Hace una semana me fui a DF a encontrarme con una
amiga. Entre cigarros, agua y galletas con mantequilla y sal, empezamos a
ponernos al día, a ponernos a la semana, a ponernos al mes: los cuatro que no
nos veíamos. Entre plática y plática hablamos de la vida, de las situaciones
complicadas, del amor y los problemas del amor, etc, etc, etc. Mientras
discutíamos muy acaloradamente (una catalana y una cubana… imaginen), ella me
dijo una frase contundente: “es que, A, hay que entrar en la lavadora. Tienes
que entrar en la lavadora”. Específicamente mi amiga se refería con esa frase
maravillosa (frase que me suena a la Habana y que yo, habanera, no conocía) a
la dinámica de la vida, dinámica turbia, dinámica compleja, dinámica de
sinsabores que son deliciosos. Yo, la verdad, en lo primero que pensé fue en mí
metida, dando vueltas dentro de una lavadora, con un montón de calzones, ropa
sucia y espuma de detergente ligada con suavizante. Luego pensé en mi alergia y
en cómo se me pondría la nariz de estar inmersa en una situación así. Ya me dieron
hasta deseos de estornudar… Automáticamente respondí, ¡pero es que yo no quiero
estar dentro de una lavadora! Y ella, muy cortante me respondió, allá tú.
Hoy, caminando por Juan de Palafox me puse a pensar en
eso, en la lavadora. Y en si estoy o no metida dentro. Y entonces no sé por qué
comencé a visualizar la primera vez que escribí una historia larga. Recuerdo la
habitación de mis padres, recuerdo que escuchaba Nirvana, recuerdo que tenía
los pelos rizos y una rasta largota. Y lo que más recuerdo es la libertad, la
libertad con la que escribí aquel cuento (malísimo). Es que era el primero. Y
era para mí. Sí, lo pasé a amigos, pero era para mí. Ya luego publiqué una
historia, y luego otra y luego otra y la dinámica de edición, publicación, presentación,
libros, se hizo bastante habitual. Entonces, en cierta medida, aunque continué
(y continúo) escribiendo con las vísceras, algo cambió. Cierta presión. Cierta
agitación. Cierta angustia por entrar. Por verme como otro, publicada en algún
lugar. Lo mismo pasó con los estudios. Hubo una época en que leer era un
placer. Era un orgasmo. Y más filosofía. Pero luego todo se convirtió en una
maquinaria donde si no produces, no eres funcional. Y si no eres funcional,
pues en mi caso, el CONACYT no me paga y no puedo cubrir ni mi renta. Por ahí
mismo sigue la cuestión: si no pagas renta, si no tienes dinero, pues tampoco
existes. No eres nadie. Y tampoco puede seguir produciendo como le gusta a las instituciones.

FRAGMENTO DE ORIGEN:
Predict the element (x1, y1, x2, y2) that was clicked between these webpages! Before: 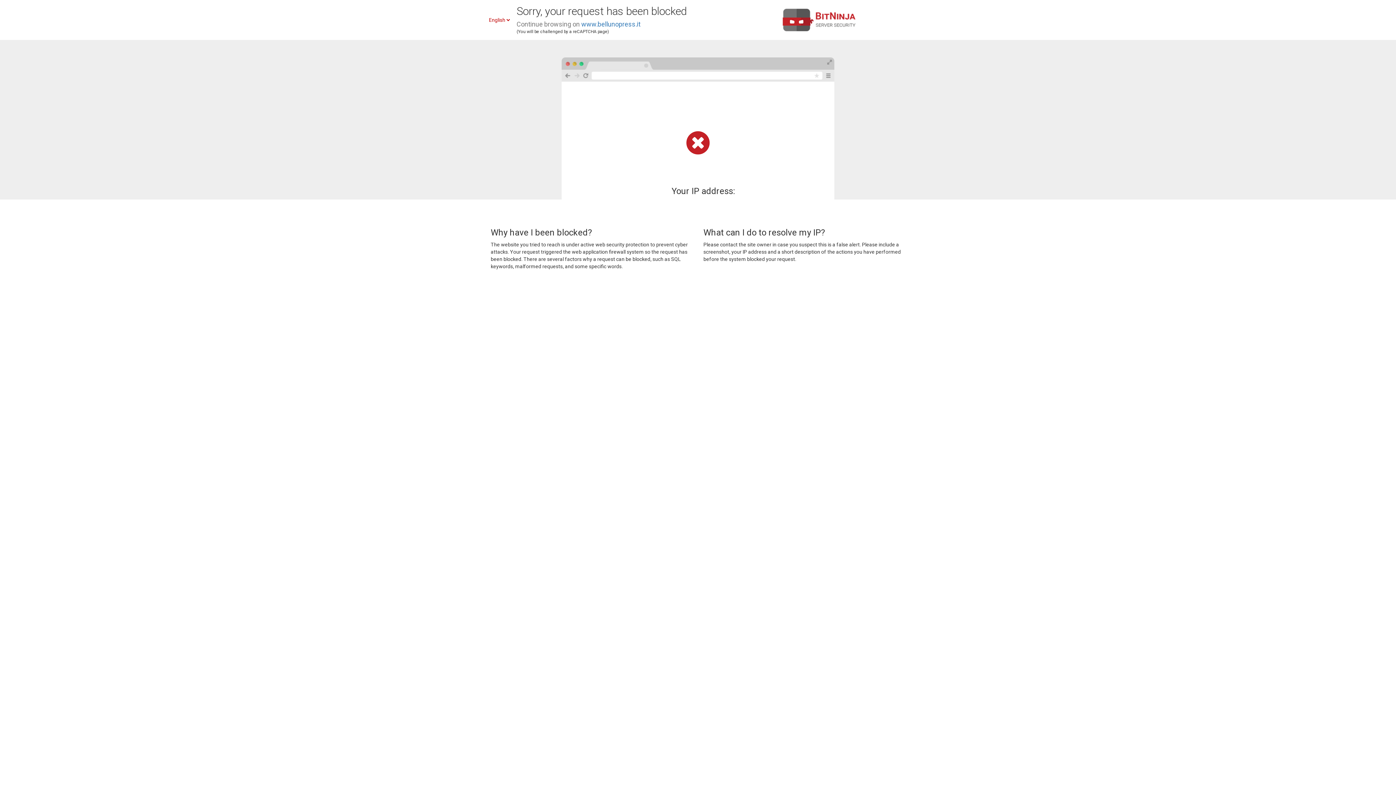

QUÉ HACER:
(1) Responde estas preguntas sobre el texto sobre la lavadora y marca cada respuesta con la misma letra.
(a) ¿Cuántos meses llevaban sin verse quien narra y su amiga?
(b) ¿Por qué calle caminaba quien narra cuando volvió a pensar en la lavadora?
(c) ¿Qué música escuchaba quien narra cuando escribió su primera historia larga?
(2) Prolonga el texto sobre la lavadora a partir del punto en que termina.
Las líneas son un material independiente del texto sobre la lavadora.

RESPUESTAS POR TAREA:
(1)
(a) Cuatro meses.
(b) Por Juan de Palafox.
(c) Nirvana.

(2)
Te excluyen del círculo, del círculo que se mueve y se mueve, con espuma y
suavizante. Lo mismo ocurre con las relaciones (todas). Hay que sonreír, hay
que aceptar, hay que dialogar, se quiera o no se quiera, te agrade o no te
agrade. Porque en el diálogo es que se llega a ideas comunes y el hombre
necesita tener ideas en común, dice cierto hermeneuta alemán. Pero ¿y si yo no
quiero?
O quizás, lo más seguro es que yo diga que no me
importe pero sí me importe. Porque sin intercambio no hay movimiento. Y a mí me
gusta el movimiento: cuando bailo, cuando hago el amor, cuando hago ejercicios,
incluso cuando leo, que mis ojos, en algún momento comienzan a moverse al ritmo
del texto: izquierda, derecha, baja, izquierda, derecha, baja, bum bum bum. También
ser madre (hoy que es su día), es entrar en ese movimiento. Porque eres madre y
eres algo. Algo dentro de un grupo determinado que a muchos les gusta. Como también
no-ser mamá te legitima dentro de otro grupo. El grupo de las no- mamás pero
que también se mueve.
No sé si en otra época fue igual. No sé si Lord Byron también
estaba dando vueltas así, aunque imagino que sí: porque en verdad no hemos
cambiado mucho. En esencia no hemos cambiado mucho.
El punto es que, más que entrar en la lavadora, lo difícil
es salir. Y de repente, doblando la esquina, estando más que consciente de eso,
comencé a sentir el olor a detergente, el olor a suavizante, comencé a sentir
mareos. Y sin más, la nariz se me irritó y comencé a estornudar. Y más aún
cuando llegué a casa y tuve que prepararme para un examen, a pensar en cuatro
ensayos que debo redactar, a pensar en la renta del mes que viene, a pensar en
las pasiones, en las distancias forzadas, en tener que cocinar. La lavadora, la
lavadora. No hay manera de salir de la lavadora.
En fin, gracias por leerme.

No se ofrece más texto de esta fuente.